Remember that StatData properties must be populated before they can be visualized:

  1. If using generate_plots, ensure your analysis in analyze_stats.py populates your visualization properties
  2. If using generate_plots_using_cnmf_info, ensure your analysis function populates these properties

The existing pca_analysis and kmeans_analysis functions demonstrate this pattern, where they:

  1. Perform the analysis
  2. Store results in StatData properties
  3. Return an updated StatData object
  4. Generate visualizations based on the analysis results

The key is to follow the existing patterns in the codebase, which help maintain consistency and ensure your visualizations are properly integrated into the batch processing workflow.

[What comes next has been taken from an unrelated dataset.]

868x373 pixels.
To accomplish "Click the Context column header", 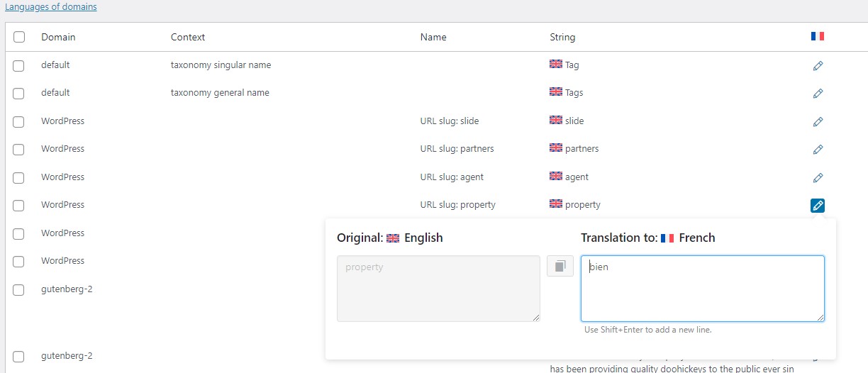I will click(188, 37).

3.10. Configure Frontend Visualization

Register your visualizations in the experiment_graphs.yaml file:

# experiments_public/view_configs/experiment_graphs.yaml

# Add this: Add for plots to appear in the website
my_primary_plot:
  title: "My Primary Analysis"  # Display name in website
  dir: "plots"                  # Directory containing visualization
  type: "single"                # Standard single-image visualization

my_summary_plot:
  title: "Summary Statistics"
  dir: "plots"
  type: "single"

3.11. Frontend Data Flow

Understanding the frontend data flow:

  1. expdb.py loads configuration files via the load_graph_configs() function
  2. When the frontend requests data, these configurations are used to:
    • Create URLs for your plot images
    • Add them to the response as graph_urls properties
  3. The frontend React components display these URLs as images

The configuration structure directly affects how visualizations appear in the website:

  • title: Controls the column name in the website
  • dir: Must match where your plot is saved in the filesystem
  • For experiment graphs, the format {name}.png is expected

3.12 Advanced: Modifying Core Data Processing

While most analyses can be added without changing core files, some scenarios require updating stat_file_convert.py:

When to Modify Core Processing

  • New Feature Extraction: When calculating fundamental metrics not currently extracted
  • Different Data Types: When analyzing data with different structures or stimulus paradigms
  • Signal Processing Changes: When implementing alternative preprocessing techniques

The addition of non_circular_index() demonstrates a proper case for extending core feature extraction:

4. Other Graph Types

Beyond standard experiment-level visualizations, the OptiNiSt system supports specialized graph types for different use cases.

4.1. Cell-Specific Graphs

Cell-specific graphs require special handling as they need to be generated for each detected cell.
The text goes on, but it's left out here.